1995. Георгий Владимов. Генерал и его армия. Добротная традиционная проза, почтенная задача – написать о войне «правду». И все же тут не столько текст награжден, сколько судьба. Пора было присудить премию диссиденту, эмигранту. Владимов со своим новым романом пришелся в самый раз. Тут еще дополнительный сюжет возник: писатель публично заявил, что КГБ ему дать премию не позволит (из Германии казалось, что КГБ еще существует и ему есть дело до литературы, а те уж давно забыли, фрукт это или овощ и где растет). И критика была заранее к роману благосклонна: газеты заказывали благожелательные статьи на основании анонса (сама так сделала). Потом распробовали: роман на вкус – как перезревший помидор. Его бы написать лет на двадцать раньше, да еще с той энергетикой, что превратила незамысловатую историю «Верного Руслана» в литературное событие.
1996. Андрей Сергеев. Альбом для марок. Жалко писателя, так нелепо погибшего вскоре после своего букеровского триумфа. Но™ Тут ведь тоже не текст победил, тут продвинутое жюри некую продуктивную концепцию утверждало. В середине 90-х из статьи в статью кочевала мысль, что литература теперь уходит во всякого рода маргинальные жанры – письма, заметки, фрагменты. Курицын ее обнаружил даже в ресторанной критике. Впрочем, может, в ресторанную критику она и заглядывала, но «Альбом для марок» обошла.
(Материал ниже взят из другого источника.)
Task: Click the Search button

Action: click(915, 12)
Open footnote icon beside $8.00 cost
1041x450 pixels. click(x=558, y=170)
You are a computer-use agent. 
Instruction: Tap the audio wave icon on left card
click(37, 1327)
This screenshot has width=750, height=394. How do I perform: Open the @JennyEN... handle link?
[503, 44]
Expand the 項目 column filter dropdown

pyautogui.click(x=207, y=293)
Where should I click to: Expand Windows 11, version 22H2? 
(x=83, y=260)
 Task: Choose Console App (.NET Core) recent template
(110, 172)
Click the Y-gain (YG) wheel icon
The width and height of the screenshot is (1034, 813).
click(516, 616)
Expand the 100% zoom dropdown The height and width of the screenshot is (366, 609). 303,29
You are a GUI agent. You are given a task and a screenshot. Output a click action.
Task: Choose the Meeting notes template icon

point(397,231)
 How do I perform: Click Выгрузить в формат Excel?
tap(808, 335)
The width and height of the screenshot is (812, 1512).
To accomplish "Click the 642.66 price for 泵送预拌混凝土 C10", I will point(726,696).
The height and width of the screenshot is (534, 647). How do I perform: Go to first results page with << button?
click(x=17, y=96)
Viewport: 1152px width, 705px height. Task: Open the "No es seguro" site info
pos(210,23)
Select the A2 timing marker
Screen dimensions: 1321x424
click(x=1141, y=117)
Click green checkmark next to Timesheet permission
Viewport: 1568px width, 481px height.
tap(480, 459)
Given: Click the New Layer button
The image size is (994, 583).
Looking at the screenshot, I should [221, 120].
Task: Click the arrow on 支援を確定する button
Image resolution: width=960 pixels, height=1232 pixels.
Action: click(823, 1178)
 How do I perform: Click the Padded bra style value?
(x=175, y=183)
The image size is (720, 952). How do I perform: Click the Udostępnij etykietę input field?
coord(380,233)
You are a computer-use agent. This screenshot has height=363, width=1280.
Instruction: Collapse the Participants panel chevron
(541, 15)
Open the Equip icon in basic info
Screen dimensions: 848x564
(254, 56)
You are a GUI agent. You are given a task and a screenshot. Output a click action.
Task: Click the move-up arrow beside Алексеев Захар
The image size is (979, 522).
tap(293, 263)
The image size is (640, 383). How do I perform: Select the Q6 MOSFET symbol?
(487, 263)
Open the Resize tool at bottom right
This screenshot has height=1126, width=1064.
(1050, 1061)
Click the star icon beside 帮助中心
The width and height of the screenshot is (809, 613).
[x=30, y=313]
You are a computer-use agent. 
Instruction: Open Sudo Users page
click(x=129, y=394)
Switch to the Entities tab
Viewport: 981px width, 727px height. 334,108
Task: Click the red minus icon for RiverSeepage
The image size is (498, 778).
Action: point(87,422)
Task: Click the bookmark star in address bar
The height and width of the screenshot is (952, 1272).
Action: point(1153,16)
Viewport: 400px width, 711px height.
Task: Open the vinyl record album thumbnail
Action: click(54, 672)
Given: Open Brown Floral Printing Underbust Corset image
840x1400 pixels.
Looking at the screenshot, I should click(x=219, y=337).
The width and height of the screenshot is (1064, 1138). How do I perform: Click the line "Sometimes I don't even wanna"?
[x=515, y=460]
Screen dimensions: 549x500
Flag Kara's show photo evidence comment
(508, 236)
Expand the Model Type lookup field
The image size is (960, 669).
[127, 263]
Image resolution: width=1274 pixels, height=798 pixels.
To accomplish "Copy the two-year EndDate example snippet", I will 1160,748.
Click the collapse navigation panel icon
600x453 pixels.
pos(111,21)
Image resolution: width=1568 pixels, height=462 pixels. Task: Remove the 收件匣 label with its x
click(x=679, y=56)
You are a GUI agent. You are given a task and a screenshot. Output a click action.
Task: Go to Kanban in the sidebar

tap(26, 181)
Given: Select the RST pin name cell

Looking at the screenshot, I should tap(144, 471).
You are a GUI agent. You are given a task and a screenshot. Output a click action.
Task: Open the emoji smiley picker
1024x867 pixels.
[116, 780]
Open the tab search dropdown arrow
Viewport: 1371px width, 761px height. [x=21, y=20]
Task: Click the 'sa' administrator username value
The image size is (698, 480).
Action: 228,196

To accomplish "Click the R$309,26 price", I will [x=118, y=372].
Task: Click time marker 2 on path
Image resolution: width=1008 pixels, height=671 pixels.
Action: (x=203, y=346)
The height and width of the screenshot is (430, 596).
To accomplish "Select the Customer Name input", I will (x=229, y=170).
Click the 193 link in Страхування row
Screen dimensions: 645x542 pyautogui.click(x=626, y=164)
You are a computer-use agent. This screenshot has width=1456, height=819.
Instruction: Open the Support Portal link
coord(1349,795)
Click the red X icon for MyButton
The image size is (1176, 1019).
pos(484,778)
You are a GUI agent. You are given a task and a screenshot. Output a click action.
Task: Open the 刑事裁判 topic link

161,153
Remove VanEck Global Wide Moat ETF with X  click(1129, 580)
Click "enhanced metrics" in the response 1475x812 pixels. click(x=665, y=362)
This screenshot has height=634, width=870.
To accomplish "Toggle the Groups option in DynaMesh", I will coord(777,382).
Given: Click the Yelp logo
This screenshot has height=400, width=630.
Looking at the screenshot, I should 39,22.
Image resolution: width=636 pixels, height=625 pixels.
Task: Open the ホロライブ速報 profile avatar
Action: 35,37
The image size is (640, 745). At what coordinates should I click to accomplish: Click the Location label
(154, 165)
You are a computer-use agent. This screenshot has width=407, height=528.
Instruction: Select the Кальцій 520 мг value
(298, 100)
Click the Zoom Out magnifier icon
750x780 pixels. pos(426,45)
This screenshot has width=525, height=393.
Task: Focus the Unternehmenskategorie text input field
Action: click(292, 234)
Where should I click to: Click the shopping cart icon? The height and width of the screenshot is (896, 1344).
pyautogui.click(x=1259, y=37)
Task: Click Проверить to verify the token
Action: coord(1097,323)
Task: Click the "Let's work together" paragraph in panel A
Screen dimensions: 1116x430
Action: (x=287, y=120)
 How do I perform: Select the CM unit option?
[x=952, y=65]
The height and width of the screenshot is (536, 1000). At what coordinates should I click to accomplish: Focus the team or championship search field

1997. Анатолий Азольский. Клетка. Достойный писатель, сумевший сохранить себя вопреки обстоятельствам, занятный роман. Страстность тона и острота интриги делают чтение занимательным. Послевкусие, впрочем, как от «Белых одежд» Дудинцева (с которым он и жанрово, и тематически схож). Премию года, несомненно, заслужил, но представлять десятилетие?
1998. Александр Морозов. Чужие письма. Даже появление в шорт-листе этой незатейливой повестушки в форме писем было вызовом здравому смыслу. Все ее достоинства только в том и заключаются, что в шестидесятые годы один журнал собрался ее печатать, да так и не стал. Ну вот «Знамя» благородно восстановило справедливость. Чего ж еще?
1999. Михаил Бутов. Свобода. Ну да, роман. Все ингредиенты профессионально изготовленного литературного блюда налицо, рефлектирующий интеллектуальный герой. Но герой этот, alter ego автора, столь нарциссически упоен своими утонченными страданиями, что так и тянет оставить его наедине с собой. «Лучше я Пруста почитаю», – ответил мне пожилой литературовед на вопрос, почему он с любопытством прочел начало романа и даже не поинтересовался продолжением.
2000. Михаил Шишкин. Взятие Измаила. Не хочется ругаться, как Вадим Руднев в «Коммерсанте»: дескать, «модернистская неразбериха», «сочетание шинельного „потока сознания“ и „идиотического мифологизма“. Но все эти Мокоши, Перуны и Велесы, парад скрытых и открытых цитат, гигантские запутанные фразы, должные устрашить и удивить (устрашили же букеровское жюри), у меня рождают подозрение: а не подпадает ли автор под страшный диагноз, поставленный И. Роднянской современной прозе, – „симуляция мастерства“?
Что же получается – за десятилетие не наградили ни одного романа, про который можно было бы с уверенностью сказать, что он останется в истории литературы?